----- Source text

TOP GIRLS by Caryl Churchill, directed by Alisa Palmer (Soulpepper). At Young Centre (55 Mill). To August 4. $32-$56, student $28, rush $20, youth rush $5. 416-866-8666. Rating: NNNN


Soulpepper’s production of Caryl Churchill’s Top Girls is pretty solidly built. What the construction needs, though, is more steel. Or rather steeliness.

The landmark 1982 piece focuses on Marlene, a woman promoted to senior management at the employment agency Top Girls. On the surface, she’s making the move with a great deal of confidence what’s underneath – and what the play investigates superbly – is the sacrifice necessary for her to advance in a patriarchal society.

Sound feminist? Yes, but the play is by no means just a political piece, for it explores the parent/child relationship, friendship and the difficulties of bonding in a proscriptive society. Filled with tart humour, irony and sharp character portraits, it’s written in a nuanced, intentionally overlapping style that suggests chamber music in the way voices emerge and recede.

----------
----- Excerpted data

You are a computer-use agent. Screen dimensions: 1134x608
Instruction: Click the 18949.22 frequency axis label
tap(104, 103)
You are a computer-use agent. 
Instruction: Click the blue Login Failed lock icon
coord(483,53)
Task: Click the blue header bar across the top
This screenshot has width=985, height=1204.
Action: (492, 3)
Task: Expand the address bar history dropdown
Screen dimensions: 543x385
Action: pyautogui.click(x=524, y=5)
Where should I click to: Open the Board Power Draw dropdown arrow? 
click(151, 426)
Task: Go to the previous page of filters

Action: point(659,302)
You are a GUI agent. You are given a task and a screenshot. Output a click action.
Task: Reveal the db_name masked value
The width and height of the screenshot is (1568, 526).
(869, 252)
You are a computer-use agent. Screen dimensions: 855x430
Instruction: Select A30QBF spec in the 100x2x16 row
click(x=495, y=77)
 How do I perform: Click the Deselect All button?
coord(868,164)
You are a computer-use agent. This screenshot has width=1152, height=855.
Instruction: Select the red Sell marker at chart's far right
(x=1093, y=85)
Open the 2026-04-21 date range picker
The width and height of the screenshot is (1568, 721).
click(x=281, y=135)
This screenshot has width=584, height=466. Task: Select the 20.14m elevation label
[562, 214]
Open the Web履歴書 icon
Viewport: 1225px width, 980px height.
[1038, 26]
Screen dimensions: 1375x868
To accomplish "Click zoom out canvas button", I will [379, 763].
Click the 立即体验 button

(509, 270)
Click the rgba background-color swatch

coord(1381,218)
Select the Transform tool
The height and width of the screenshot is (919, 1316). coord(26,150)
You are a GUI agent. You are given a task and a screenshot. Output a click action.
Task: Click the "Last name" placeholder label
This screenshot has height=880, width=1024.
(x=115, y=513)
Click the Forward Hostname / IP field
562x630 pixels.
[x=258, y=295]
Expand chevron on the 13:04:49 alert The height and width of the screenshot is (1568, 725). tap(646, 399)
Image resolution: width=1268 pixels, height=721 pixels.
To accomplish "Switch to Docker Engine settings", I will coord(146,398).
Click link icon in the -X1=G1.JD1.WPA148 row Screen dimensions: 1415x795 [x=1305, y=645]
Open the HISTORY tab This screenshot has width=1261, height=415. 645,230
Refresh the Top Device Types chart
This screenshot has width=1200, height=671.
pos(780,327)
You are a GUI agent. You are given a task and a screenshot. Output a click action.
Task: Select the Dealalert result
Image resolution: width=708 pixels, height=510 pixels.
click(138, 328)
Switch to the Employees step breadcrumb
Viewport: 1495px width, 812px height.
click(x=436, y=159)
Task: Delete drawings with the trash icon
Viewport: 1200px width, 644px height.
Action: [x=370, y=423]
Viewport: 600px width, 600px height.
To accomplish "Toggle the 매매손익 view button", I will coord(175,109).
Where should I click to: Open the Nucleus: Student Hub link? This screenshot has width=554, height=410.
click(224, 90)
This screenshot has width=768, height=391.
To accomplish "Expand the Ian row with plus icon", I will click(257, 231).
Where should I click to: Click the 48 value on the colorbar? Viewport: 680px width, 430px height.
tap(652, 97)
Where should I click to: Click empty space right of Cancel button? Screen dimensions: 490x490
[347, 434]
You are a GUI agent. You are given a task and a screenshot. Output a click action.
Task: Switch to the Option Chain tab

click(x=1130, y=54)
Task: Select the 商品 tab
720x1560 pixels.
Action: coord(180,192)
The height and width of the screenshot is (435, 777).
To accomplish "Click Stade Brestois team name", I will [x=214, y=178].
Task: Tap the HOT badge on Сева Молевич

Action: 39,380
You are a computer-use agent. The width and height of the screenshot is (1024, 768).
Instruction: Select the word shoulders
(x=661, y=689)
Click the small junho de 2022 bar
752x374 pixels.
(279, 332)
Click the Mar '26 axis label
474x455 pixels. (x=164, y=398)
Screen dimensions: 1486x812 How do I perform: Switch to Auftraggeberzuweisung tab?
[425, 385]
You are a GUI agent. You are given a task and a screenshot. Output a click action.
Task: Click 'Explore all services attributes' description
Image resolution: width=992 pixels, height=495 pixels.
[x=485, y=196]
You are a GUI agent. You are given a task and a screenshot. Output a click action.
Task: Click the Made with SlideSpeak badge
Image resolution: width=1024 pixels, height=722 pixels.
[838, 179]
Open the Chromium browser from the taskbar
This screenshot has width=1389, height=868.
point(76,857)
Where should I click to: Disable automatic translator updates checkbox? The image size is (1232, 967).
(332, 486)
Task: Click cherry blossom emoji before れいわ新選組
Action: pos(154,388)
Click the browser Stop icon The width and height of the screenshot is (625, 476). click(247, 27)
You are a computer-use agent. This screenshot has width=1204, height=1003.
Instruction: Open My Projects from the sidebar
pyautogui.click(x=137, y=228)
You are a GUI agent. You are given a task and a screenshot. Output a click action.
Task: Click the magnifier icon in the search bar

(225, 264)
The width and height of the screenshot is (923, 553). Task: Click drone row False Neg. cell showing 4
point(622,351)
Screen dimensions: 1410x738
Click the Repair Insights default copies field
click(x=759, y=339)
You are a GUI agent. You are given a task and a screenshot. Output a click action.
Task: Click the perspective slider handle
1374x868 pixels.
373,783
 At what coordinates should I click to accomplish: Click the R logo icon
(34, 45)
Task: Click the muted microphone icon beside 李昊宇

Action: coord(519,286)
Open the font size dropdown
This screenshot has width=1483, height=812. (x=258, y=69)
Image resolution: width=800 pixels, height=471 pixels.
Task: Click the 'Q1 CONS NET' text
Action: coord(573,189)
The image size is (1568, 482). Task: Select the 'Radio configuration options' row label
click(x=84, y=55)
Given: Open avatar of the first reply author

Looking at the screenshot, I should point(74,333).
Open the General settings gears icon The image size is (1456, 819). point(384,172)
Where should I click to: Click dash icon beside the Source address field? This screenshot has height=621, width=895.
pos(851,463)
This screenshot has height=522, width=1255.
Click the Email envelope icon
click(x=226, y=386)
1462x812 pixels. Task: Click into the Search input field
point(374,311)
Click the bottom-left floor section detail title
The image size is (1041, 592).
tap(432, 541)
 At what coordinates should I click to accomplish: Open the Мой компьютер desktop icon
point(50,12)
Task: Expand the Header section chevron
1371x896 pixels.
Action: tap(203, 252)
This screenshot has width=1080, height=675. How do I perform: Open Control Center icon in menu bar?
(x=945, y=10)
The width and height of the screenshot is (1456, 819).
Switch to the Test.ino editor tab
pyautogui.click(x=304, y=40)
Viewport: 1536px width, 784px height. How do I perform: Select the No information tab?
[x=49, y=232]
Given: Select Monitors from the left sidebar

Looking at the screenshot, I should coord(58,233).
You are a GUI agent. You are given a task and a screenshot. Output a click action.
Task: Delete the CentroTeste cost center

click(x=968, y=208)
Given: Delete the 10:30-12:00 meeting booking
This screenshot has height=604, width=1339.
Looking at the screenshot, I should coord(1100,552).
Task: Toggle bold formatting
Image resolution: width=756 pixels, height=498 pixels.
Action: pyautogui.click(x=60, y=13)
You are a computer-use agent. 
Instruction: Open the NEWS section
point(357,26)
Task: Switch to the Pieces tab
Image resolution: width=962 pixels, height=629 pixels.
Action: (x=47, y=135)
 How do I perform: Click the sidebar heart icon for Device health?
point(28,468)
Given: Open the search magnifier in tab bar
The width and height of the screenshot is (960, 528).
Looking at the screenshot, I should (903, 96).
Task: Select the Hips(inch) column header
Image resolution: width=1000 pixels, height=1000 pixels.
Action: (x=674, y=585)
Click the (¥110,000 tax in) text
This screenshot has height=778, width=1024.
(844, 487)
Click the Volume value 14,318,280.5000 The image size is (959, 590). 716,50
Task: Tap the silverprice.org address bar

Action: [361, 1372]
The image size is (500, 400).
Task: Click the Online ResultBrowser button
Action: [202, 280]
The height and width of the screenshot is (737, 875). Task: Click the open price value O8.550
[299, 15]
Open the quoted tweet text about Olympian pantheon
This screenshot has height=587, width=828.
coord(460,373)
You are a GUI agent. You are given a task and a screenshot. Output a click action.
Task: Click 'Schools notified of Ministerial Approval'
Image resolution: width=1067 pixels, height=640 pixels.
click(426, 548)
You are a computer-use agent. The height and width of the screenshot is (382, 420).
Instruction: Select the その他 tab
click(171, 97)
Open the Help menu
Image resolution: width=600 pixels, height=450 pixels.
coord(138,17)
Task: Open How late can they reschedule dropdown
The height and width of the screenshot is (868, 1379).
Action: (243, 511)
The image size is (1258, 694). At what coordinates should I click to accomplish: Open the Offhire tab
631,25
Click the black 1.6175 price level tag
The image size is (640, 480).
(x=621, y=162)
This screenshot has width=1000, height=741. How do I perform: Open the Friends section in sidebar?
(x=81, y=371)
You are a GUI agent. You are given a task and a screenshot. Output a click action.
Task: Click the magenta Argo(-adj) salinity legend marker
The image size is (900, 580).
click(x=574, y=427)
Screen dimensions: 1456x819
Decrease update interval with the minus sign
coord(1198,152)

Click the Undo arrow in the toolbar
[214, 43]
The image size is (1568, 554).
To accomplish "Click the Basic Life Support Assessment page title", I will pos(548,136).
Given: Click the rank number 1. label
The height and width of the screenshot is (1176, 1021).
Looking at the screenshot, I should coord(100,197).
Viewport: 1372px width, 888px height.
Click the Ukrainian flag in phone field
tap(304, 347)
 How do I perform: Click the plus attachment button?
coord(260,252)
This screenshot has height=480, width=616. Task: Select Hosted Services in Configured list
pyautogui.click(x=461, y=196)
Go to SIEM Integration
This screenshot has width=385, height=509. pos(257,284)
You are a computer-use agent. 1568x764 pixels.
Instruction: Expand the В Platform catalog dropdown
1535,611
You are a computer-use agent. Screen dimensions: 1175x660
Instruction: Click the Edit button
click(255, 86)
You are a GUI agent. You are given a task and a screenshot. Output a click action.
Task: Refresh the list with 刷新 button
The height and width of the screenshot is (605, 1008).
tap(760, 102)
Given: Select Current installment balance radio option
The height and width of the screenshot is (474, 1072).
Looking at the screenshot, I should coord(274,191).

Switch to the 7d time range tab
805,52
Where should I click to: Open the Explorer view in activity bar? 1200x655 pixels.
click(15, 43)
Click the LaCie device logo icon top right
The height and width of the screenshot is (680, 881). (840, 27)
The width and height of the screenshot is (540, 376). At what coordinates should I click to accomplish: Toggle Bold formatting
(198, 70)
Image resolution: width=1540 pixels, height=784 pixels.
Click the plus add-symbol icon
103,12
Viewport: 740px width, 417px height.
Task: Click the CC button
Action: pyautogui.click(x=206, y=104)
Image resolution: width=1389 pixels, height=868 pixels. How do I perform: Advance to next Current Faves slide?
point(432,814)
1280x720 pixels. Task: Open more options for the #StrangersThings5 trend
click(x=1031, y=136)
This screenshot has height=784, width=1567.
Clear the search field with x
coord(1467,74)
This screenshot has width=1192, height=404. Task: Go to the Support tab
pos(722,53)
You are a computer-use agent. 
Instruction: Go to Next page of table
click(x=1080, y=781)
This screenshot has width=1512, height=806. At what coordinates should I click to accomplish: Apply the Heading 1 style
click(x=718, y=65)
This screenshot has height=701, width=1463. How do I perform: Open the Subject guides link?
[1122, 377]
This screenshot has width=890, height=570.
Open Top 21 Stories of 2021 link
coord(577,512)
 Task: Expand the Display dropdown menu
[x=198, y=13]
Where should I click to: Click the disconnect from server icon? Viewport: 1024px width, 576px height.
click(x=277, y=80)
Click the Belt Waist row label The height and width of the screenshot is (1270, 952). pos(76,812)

----------

List every ticket price in the Top Girls review, along with the category it belongs to wherever one is named. Rely only on the text for the answer.

(Task response):
- $32-$56
- Student: $28
- Rush: $20
- Youth rush: $5